Democratize data access through a self-service Data Platform - Part 1

In this 3-article series, we will describe how to properly create and structure a self-service Data Platform for data democratization analytics on AWS. We will start with data ingestion and storage and then move through processing tools to create valuable data for analytics, visualizations, and reporting. Moreover, we will focus on data governance, discoverability, and collaboration, with an eye on security and access control.

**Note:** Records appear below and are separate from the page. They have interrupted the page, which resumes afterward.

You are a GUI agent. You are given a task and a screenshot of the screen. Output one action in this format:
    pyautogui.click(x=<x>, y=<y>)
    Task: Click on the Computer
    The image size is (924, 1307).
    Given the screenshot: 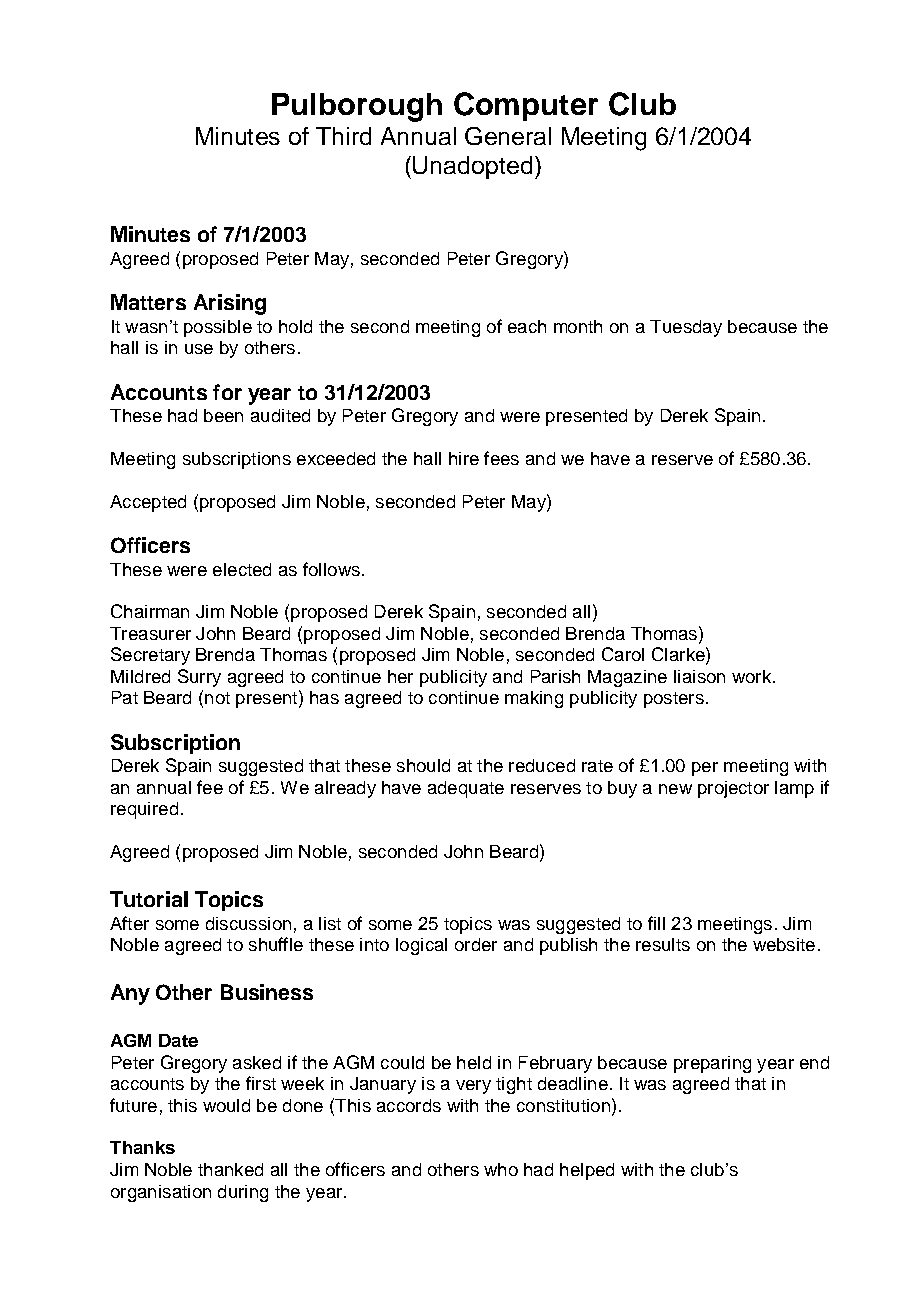 What is the action you would take?
    pyautogui.click(x=526, y=106)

Follow this article to learn how to build your Data Platform and keep an eye on the website waiting for part 2!

TL;DR

The de facto standard for modern data platforms is the medallion architecture. Ingest all your data sources, streaming and batch, into the bronze layer. Data ingestion can be performed with tools such as DMS and Glue. Raw data needs to be cleaned, normalized, and structured to be stored in the silver area. Further transformations structure data for business use cases (AI, reporting, etc.…) in the golden layer. Golden data is ready to be used by business users.

Why a Data Platform?

In the modern era, there is this phrase that keeps echoing “Data is the new gold”, but is it true?

Spoiler alert: YES!

Every click, purchase, and interaction leave behind valuable information that, when properly analyzed, can transform the way businesses operate. By harnessing the power of data, businesses can better understand their market, identify customer patterns, and increase their operational efficiency. Integrating data-driven decisions into businesses' decision-making processes sharpens the strategies, making informed choices, based on real-world data, improving productivity and performance.

Having the data is definitely important, but if you cannot use it, it’s barely pointless having it at all!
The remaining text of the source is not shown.